13h 6m ago by lemmy.world/u/WPSteam in technology from thecybersecguru.com

Telegram faced major connectivity disruptions after researchers reported that Reliance Communications’ AS18101 allegedly announced Telegram’s 91.108.56.0/22 IP prefix, a route normally originated by Telegram’s AS62041. The announcement reportedly spread through FLAG Telecom and reached international peers, causing Telegram traffic in India and parts of the UAE, Europe, and Asia to be misrouted or dropped.

The incident came around the same time as India’s temporary Telegram restriction linked to NEET exam security, but the network-layer impact went far beyond a domestic block. Researchers say the route should have been flagged as RPKI-invalid and filtered, raising fresh concerns about weak BGP security enforcement, poor route filtering, and how a single unauthorized routing announcement can disrupt a major platform across borders.

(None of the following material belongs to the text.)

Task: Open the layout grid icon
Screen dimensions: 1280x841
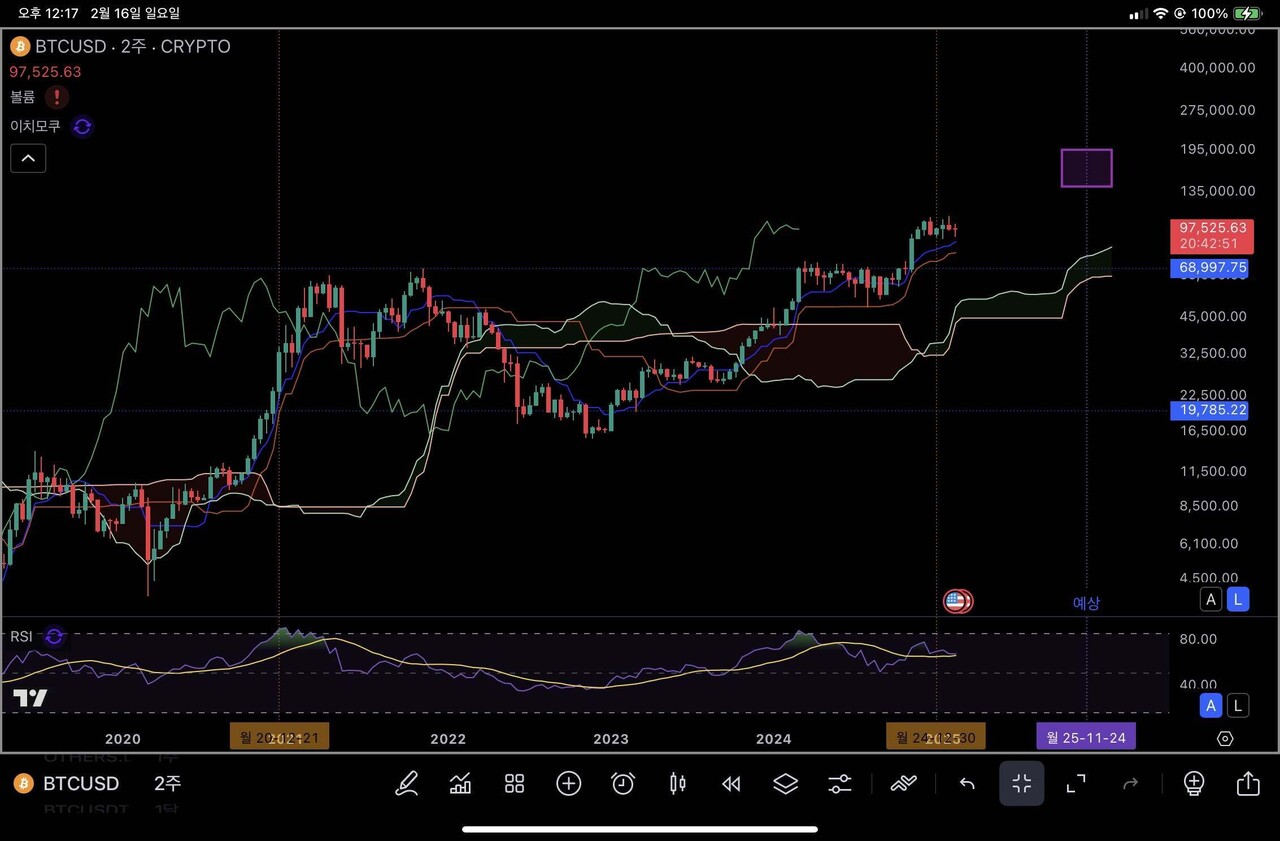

The “misconfigured local block gone global” theory goes like this: Reliance was trying to comply with India’s Section 69A blocking order for Telegram. To implement the block domestically, they configured a null route for Telegram’s IP prefixes – traffic from Indian users heading to 91.108.56.0/22 gets redirected to a dead end. Normal ISP blocking procedure.

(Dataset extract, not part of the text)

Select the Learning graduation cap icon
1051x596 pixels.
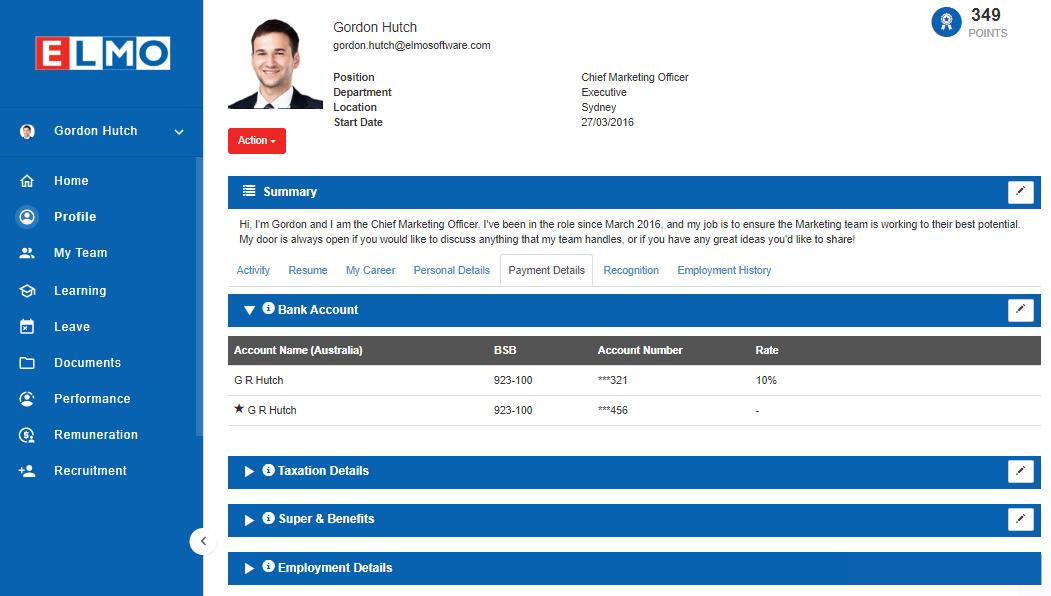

But somewhere in that configuration, instead of just inserting a null route in their internal routing tables, they accidentally originated a BGP announcement for the prefix – telling the world, via FLAG, that they were the legitimate destination for Telegram’s traffic. The internal block leaked into the global routing table.

This is technically plausible. BGP misconfigurations do happen. The internet has seen accidental route leaks before. Pakistan Telecom knocked YouTube offline globally in 2008 with exactly this kind of mistake. Human error in complex network configurations is real.

But there are a few things that make pure-accident harder to swallow here.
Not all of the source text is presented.